:: Directives ::
1. For each statement, say yes or no to whether it agrees with the article on Jio's first profit, and quote the deciding words: (a) The Bernstein report is dated Feb. 2. (b) Jio posted a net income of 12 billion rupees last quarter. (c) Other Indian carriers amortize telecom assets at a fixed rate over time.
2. Reproduce word for word the part of the article on Jio's first profit between "By Bhuma Shrivastava" and "Chris Lane estimated.", inclusive.

:: Supplied text ::
*-*-*

By Bhuma Shrivastava
Reliance Jio Infocomm Ltd.’s first-ever net income is “a bit too good to believe” for Sanford C. Bernstein analysts, who examined how the phone carrier accounts for some costs.
Jio’s “unique approach” results in a slower pace of recognizing depreciation and amortization, which led to a 12 billion rupee ($187 million) charge in the December quarter, according to a Feb. 2 Bernstein report. Using a rate similar to local rivals would have quadrupled that number and turned Jio’s reported profit into a loss of 24.1 billion rupees, analysts led by Hong Kong-based Chris Lane estimated.
In its response, Jio said the accounting statements were based on the applicable Indian Accounting Standards.
“The accounting treatment has been reviewed and approved by the audit committee of the company and also specifically reviewed by the auditors,” the company said in an emailed statement.
The carrier, controlled by India’s richest man and a unit of Reliance Industries Ltd., posted a net income of 5.04 billion rupees last quarter, about 16 months after its debut sparked an industry price war that crashed revenues. The result was boosted by Jio’s policy, linking depreciation charges to “its own assessment” of usage and economic benefit, while other Indian carriers amortize telecom assets at a fixed rate over time, Morgan Stanley said in a Jan. 21 report.

*-*-*

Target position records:
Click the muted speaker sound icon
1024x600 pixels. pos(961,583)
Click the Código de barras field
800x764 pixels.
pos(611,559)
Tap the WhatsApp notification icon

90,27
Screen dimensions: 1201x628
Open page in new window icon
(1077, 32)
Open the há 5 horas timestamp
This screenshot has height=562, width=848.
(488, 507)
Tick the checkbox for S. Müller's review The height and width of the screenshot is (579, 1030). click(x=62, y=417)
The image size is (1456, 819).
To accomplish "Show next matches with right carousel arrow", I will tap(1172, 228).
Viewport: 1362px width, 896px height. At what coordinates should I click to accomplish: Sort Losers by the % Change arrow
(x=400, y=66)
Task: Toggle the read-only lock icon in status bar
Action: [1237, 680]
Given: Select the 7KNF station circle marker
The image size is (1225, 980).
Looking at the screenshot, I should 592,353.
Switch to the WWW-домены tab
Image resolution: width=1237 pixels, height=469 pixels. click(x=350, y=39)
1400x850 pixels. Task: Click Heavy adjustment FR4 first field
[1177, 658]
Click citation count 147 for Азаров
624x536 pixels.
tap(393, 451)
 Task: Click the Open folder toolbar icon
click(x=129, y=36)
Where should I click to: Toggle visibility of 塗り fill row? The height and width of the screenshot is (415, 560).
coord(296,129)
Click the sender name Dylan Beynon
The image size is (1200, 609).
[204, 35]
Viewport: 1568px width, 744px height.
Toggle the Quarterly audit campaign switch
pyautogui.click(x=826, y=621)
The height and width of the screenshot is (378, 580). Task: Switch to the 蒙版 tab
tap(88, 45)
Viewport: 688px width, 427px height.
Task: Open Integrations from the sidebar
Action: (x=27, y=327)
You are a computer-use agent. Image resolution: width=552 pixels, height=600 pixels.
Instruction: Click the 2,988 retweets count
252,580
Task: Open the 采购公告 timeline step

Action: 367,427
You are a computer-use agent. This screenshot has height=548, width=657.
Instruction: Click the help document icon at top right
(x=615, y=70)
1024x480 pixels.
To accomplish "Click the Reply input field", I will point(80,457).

*-*-*

:: Answer set ::
1.
(a) Yes: "according to a Feb. 2 Bernstein report"
(b) No: "posted a net income of 5.04 billion rupees last quarter"
(c) Yes: "while other Indian carriers amortize telecom assets at a fixed rate over time"

2.
By Bhuma Shrivastava
Reliance Jio Infocomm Ltd.’s first-ever net income is “a bit too good to believe” for Sanford C. Bernstein analysts, who examined how the phone carrier accounts for some costs.
Jio’s “unique approach” results in a slower pace of recognizing depreciation and amortization, which led to a 12 billion rupee ($187 million) charge in the December quarter, according to a Feb. 2 Bernstein report. Using a rate similar to local rivals would have quadrupled that number and turned Jio’s reported profit into a loss of 24.1 billion rupees, analysts led by Hong Kong-based Chris Lane estimated.